Google Fiber: A lesson on free market failure - evo_9
http://www.extremetech.com/internet/135687-google-fiber-a-lesson-on-free-market-failure
======
endersshadow
This is a puff piece with a linkbait headline. In no way is Google Fiber a
"lesson on free market failure." Moreover, the article concludes we need the
all too broad "simplified" regulation for fiber/cable networks. This is all
launched off of generating a straw man argument of a conservative and then
going from there.

Laying down a network is a huge undertaking. Not only is it expensive in terms
of infrastructure costs, but it turns out that you can't just dig up people's
yards in order to lay your cable down.

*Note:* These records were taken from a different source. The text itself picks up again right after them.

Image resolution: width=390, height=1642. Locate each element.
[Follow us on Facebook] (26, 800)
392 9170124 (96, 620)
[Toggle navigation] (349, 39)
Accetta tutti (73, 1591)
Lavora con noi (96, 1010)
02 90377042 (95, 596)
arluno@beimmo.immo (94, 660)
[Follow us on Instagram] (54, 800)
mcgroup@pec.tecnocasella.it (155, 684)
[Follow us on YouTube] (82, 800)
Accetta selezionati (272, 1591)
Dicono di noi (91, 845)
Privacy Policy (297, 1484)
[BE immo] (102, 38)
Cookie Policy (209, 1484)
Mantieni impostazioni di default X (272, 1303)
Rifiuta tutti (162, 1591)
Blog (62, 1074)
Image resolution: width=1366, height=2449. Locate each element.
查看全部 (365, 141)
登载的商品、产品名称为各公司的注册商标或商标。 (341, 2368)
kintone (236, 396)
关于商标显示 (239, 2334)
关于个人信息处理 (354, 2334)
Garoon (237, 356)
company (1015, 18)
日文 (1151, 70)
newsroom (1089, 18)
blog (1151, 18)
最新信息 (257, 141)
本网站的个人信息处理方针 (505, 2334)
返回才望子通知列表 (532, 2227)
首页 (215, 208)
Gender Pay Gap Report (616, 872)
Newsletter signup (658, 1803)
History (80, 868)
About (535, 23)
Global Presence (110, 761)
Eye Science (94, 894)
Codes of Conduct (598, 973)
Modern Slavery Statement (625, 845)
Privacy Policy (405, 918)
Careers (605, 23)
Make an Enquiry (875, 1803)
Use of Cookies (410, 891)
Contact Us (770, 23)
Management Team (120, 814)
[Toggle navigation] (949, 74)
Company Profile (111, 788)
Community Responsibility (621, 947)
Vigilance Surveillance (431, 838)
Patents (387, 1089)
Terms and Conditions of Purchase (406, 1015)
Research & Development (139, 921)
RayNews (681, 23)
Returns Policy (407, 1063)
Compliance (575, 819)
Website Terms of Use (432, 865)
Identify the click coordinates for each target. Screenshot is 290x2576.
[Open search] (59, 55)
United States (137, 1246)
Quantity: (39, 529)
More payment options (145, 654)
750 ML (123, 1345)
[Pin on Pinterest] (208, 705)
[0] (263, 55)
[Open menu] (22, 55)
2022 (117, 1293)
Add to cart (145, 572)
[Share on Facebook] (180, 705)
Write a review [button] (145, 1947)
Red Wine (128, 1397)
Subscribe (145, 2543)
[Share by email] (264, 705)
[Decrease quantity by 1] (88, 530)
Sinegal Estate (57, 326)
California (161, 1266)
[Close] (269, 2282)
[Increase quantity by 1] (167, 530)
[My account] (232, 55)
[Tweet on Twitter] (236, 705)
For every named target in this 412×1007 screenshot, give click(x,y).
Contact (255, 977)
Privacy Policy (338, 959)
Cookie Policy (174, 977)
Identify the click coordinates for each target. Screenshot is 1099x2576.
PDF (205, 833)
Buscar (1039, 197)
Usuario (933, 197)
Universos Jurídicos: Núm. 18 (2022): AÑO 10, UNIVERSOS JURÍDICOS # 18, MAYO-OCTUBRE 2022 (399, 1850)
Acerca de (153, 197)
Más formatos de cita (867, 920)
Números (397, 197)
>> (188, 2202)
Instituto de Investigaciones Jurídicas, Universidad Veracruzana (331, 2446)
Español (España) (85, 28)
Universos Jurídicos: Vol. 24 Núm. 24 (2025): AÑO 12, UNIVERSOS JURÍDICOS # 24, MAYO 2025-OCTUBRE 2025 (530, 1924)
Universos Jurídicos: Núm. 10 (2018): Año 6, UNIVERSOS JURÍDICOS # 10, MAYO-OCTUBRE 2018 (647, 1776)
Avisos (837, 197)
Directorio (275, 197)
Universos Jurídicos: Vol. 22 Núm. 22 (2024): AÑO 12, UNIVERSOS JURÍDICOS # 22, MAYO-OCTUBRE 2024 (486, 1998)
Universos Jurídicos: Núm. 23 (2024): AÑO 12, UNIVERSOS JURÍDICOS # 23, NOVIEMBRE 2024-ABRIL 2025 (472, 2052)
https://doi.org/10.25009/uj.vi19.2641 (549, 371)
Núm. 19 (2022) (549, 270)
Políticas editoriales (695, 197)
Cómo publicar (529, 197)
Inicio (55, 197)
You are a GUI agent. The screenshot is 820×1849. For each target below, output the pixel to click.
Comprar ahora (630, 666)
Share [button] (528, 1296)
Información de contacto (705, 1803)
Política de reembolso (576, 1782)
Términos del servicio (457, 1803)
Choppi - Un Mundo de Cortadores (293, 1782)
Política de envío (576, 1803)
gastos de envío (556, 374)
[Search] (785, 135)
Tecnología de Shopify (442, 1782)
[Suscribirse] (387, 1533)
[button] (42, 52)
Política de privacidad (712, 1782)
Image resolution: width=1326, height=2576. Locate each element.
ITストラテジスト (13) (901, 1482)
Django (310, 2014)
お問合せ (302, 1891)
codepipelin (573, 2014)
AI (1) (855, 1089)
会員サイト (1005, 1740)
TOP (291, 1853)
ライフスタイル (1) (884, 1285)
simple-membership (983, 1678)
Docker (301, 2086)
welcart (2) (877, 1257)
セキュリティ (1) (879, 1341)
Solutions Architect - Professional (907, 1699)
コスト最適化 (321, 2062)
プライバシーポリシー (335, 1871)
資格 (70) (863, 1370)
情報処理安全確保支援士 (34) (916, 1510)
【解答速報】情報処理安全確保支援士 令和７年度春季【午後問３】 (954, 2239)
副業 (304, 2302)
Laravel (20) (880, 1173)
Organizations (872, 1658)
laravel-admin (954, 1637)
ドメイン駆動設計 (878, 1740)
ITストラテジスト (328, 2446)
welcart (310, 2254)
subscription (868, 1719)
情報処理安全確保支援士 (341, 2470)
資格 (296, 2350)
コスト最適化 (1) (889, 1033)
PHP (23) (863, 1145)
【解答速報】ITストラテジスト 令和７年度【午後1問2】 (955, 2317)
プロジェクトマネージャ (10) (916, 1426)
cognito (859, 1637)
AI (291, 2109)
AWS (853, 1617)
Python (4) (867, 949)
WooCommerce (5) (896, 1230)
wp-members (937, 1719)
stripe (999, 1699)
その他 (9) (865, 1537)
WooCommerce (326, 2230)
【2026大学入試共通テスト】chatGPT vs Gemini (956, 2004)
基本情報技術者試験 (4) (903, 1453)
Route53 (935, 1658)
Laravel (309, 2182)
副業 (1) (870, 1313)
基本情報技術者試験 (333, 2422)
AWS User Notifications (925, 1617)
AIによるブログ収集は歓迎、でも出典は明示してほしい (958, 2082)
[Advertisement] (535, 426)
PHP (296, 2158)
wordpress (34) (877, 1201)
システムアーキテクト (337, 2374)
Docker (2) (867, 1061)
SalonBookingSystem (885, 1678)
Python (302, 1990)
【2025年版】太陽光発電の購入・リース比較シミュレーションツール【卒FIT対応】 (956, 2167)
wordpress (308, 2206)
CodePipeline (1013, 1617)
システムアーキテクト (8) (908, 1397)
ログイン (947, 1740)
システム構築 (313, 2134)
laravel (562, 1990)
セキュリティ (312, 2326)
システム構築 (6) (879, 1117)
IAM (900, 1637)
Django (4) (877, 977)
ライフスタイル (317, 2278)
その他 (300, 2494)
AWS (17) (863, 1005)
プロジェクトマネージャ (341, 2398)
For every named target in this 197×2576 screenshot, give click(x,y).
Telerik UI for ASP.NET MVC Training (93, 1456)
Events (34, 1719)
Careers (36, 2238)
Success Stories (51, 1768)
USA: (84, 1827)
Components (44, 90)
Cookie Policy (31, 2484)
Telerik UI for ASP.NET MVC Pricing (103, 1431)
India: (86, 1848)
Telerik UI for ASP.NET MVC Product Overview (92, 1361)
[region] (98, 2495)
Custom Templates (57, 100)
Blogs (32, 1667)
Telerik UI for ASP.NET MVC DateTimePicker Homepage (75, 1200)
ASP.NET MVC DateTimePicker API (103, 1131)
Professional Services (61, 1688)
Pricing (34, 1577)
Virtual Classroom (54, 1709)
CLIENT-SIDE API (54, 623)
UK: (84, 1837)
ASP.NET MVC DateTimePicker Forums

You have to (rightly) go through _a
lot_ of red tape to do so. No person in their right minds would _ever_ back
complete deregulation of a market which essentially requires imminent domain
to be imbued.

Moreover, Kansas City did not deregulate. Kansas City is granting Google part
in the oligopoly--Google did not arise as a fiber competitor without help from
the city. Kansas City did, however, seek Google out and entice them to come to
their city to provide competition.

This article is a long-winded straw man argument without much substance. I was
hoping it would expound on some of the ways that cities can adopt broadband-
friendly policies, or at least figure out why Google Fiber was a free market
failure.